# UK registered Vehicle in USA



## Do28 (Dec 21, 2010)

How long can I use a non US vehicle in Florida before having to re register it?

I am planning on shipping a couple of my motorbikes out having discovered I can ship for less than 500 quid.

Is there is time limit before I would be required to re-register them?

Which licence would I ride them on?


----------



## PDXnative (Aug 5, 2008)

You cannot bring a vehicle into the US, unless it meets EPA requirements, which are pretty strict, or if the vehicle is at least 21 years old. You can read all about it here:

Automotive Imports Facts Manual | Importing Vehicles and Engines | US EPA


----------



## Do28 (Dec 21, 2010)

The bike is a 97 and is an ex military Harley Davidson which meets the California emissions standards. There are already at least a dozen of them in the USA that I have restored and sold to the US over the last year. I restore them in my spare time.

They were used by both the US and British Military.


----------



## twostep (Apr 3, 2008)

What basis do you plan to register the bikes on? Start with FL DMV's site please.


----------



## goodman (Oct 3, 2009)

flybe said:


> How long can I use a non US vehicle in Florida before having to re register it?
> 
> I am planning on shipping a couple of my motorbikes out having discovered I can ship for less than 500 quid.
> 
> ...


We made the big mistake of shipping our vehicle & Harley Davidson from UK to California. Once they arrived we were told they could only be kept here for a year & then they had to be shipped back (they do not conform to Californian specifications, even the Harley!!!) I don't know if the rules are the same for Florida but I would check this out before shipping your motorbikes. We also had to register the vehicles & get license plates almost immediately. The whole process was complicated & a hassle and we just wish we hadn't bothered plus the expense of shipping them back & trying to sell them in the UK when we are in the US.

| WORK TO COMPLETE |
A – In the forum thread, how old must a vehicle be to enter the US if it doesn't meet EPA requirements?
B – Reproduce everything in the forum thread from "The bike is" down to "(Apr 3, 2008)".

| Target pointing data |
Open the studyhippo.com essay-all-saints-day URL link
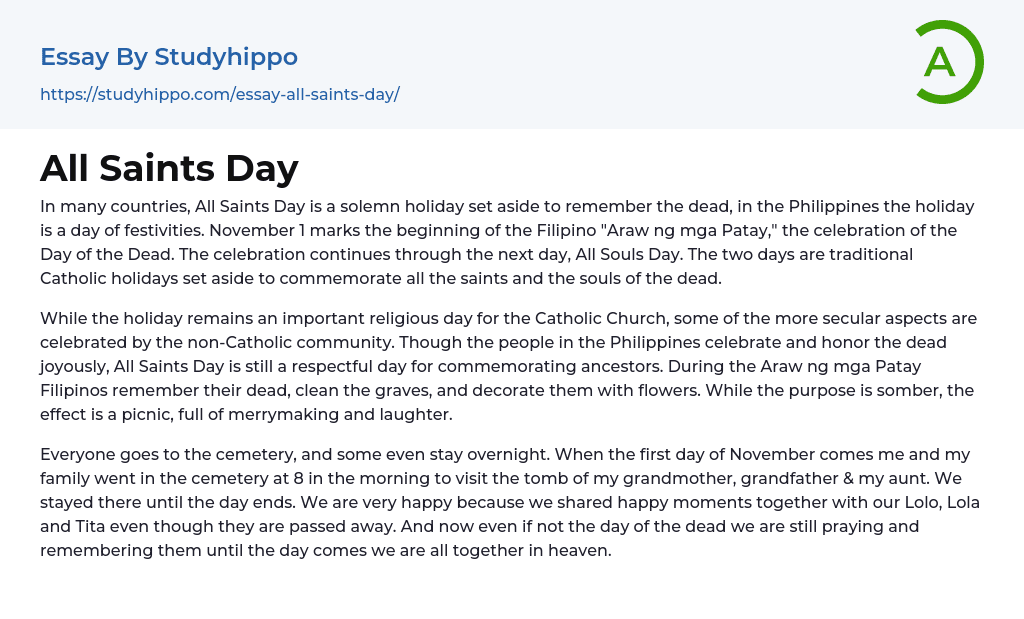This screenshot has height=619, width=1024. (219, 95)
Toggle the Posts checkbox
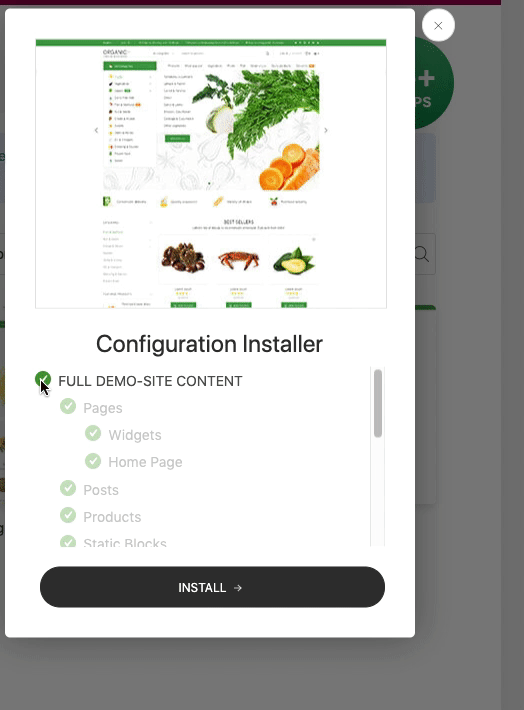 68,488
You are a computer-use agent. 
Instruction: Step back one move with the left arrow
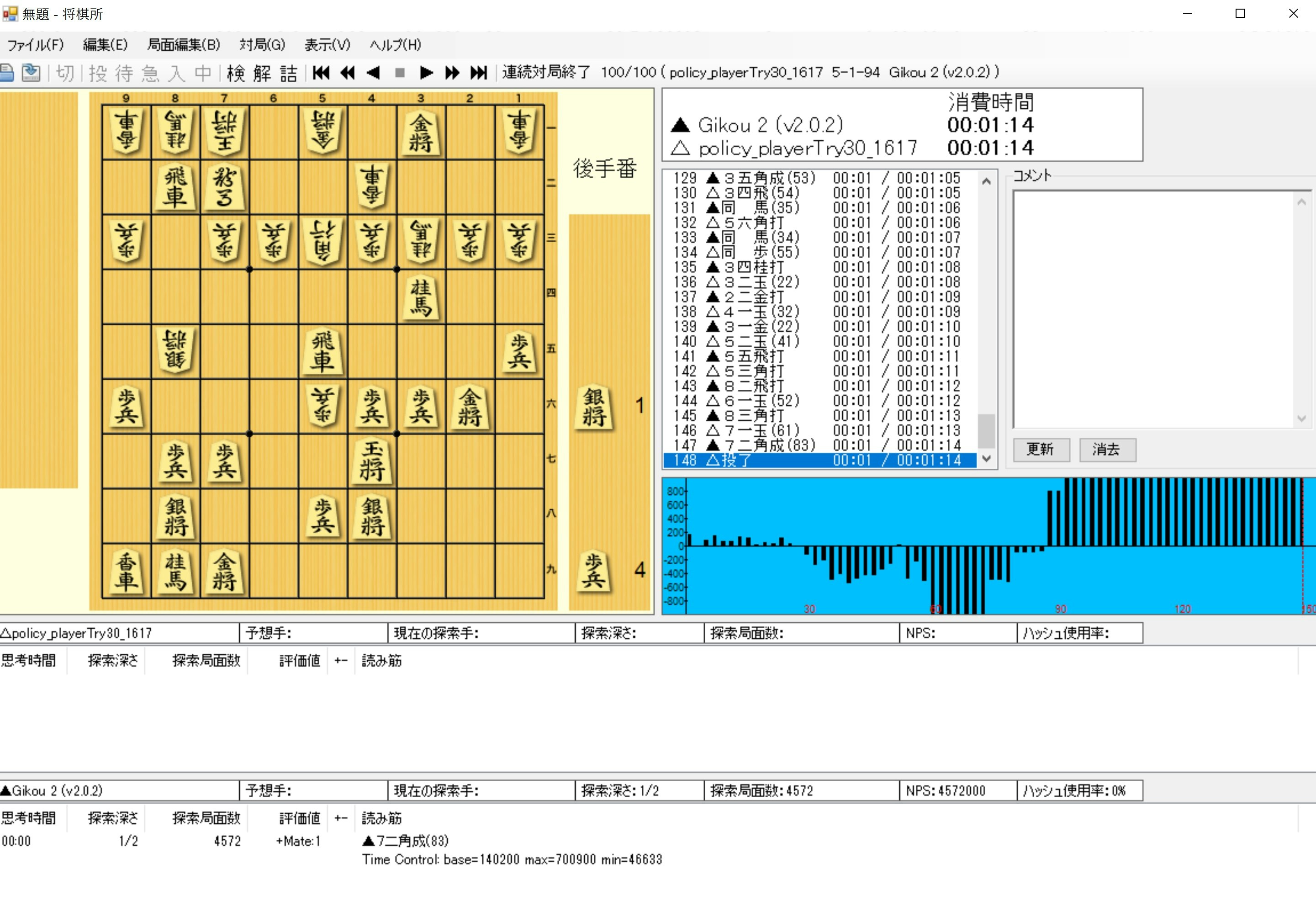[373, 73]
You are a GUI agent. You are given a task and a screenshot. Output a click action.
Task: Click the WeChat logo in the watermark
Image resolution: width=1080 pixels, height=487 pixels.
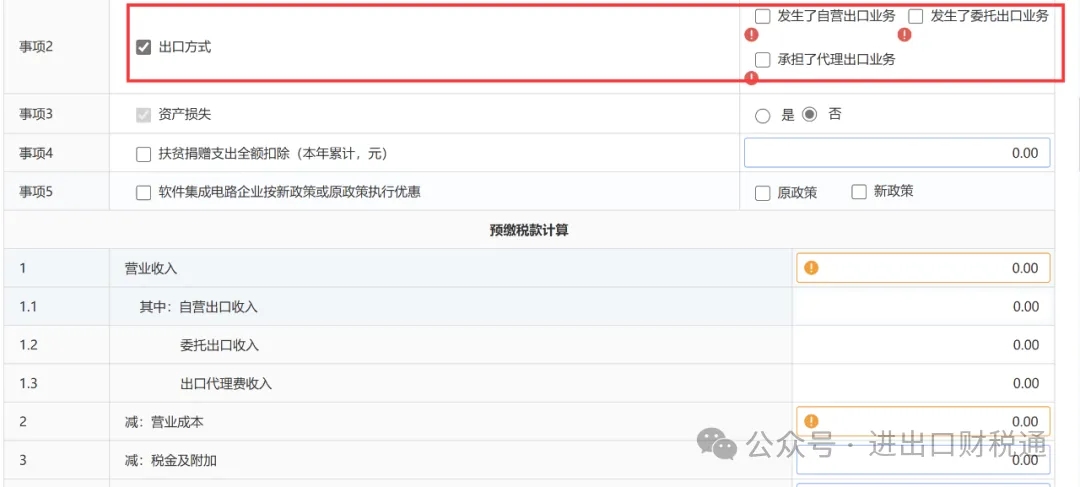pyautogui.click(x=717, y=443)
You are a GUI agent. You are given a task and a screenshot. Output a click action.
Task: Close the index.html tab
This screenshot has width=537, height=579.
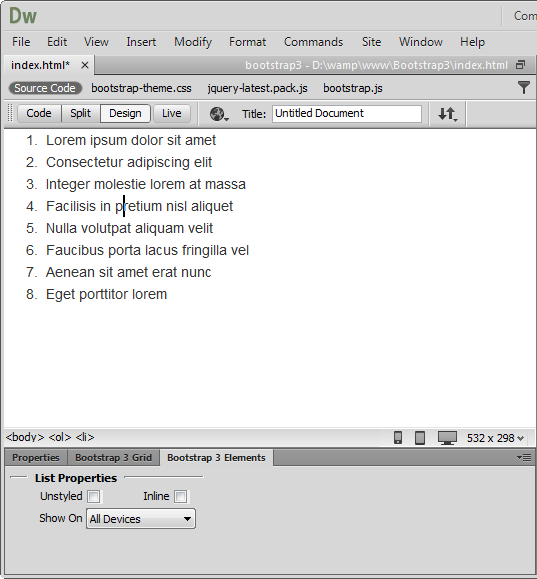(85, 65)
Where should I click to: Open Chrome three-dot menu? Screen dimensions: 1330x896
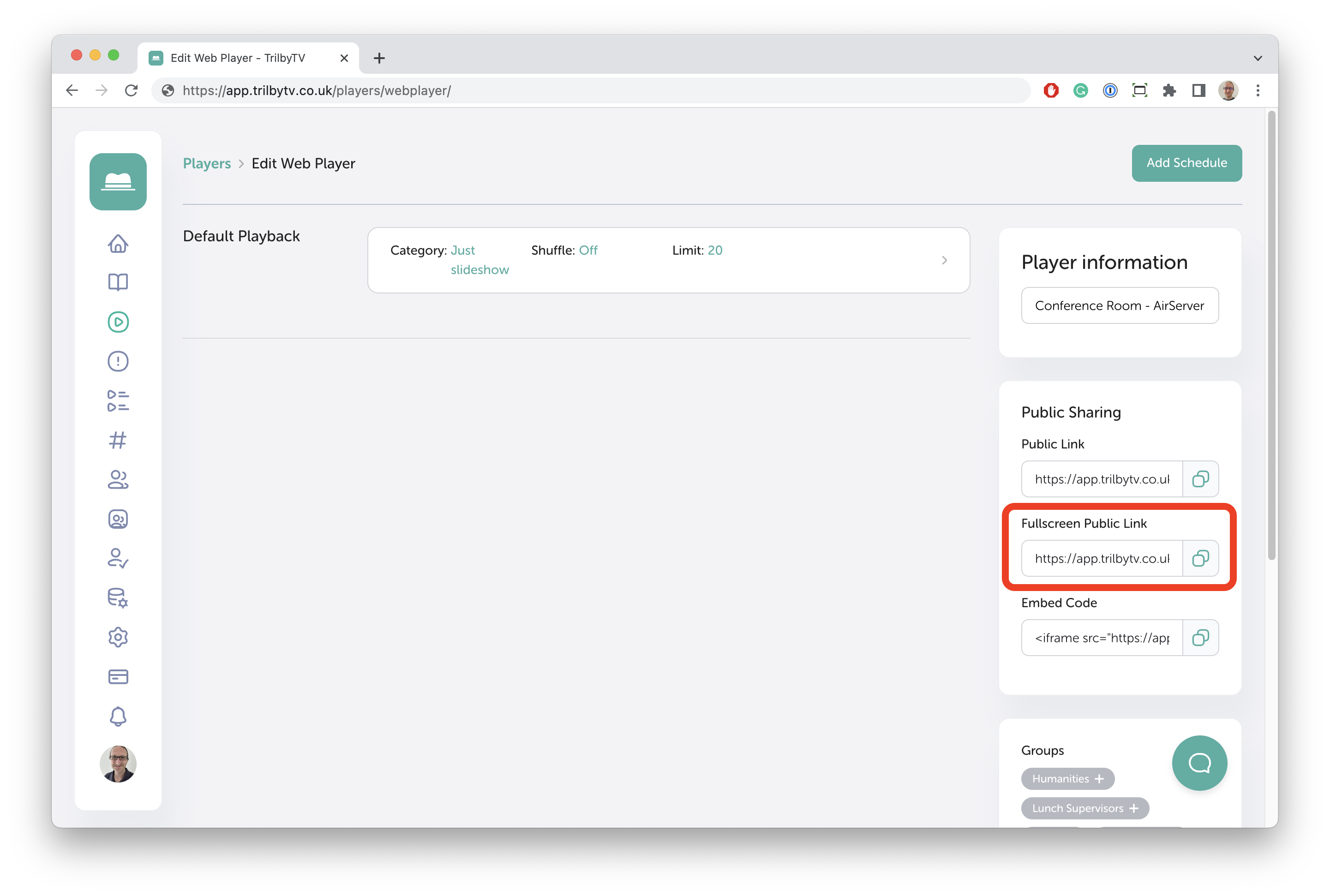pos(1258,90)
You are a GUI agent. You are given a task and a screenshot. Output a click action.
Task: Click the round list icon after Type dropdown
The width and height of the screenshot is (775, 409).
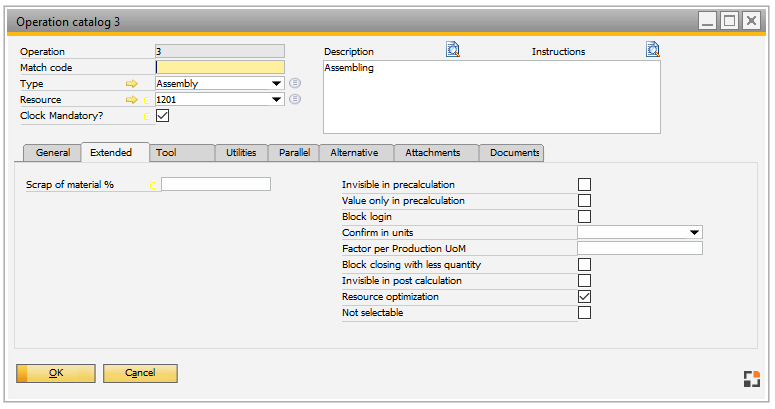[295, 84]
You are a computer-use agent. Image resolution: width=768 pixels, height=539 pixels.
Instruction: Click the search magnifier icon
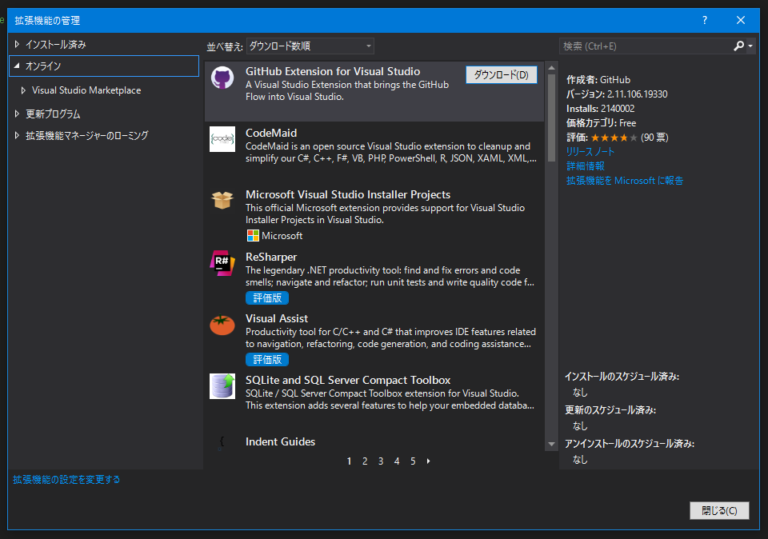[x=738, y=46]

| EXPECTED OUTPUTS |
A – At least 21 years old.

B –
The bike is a 97 and is an ex military Harley Davidson which meets the California emissions standards. There are already at least a dozen of them in the USA that I have restored and sold to the US over the last year. I restore them in my spare time.

They were used by both the US and British Military.


----------



## twostep (Apr 3, 2008)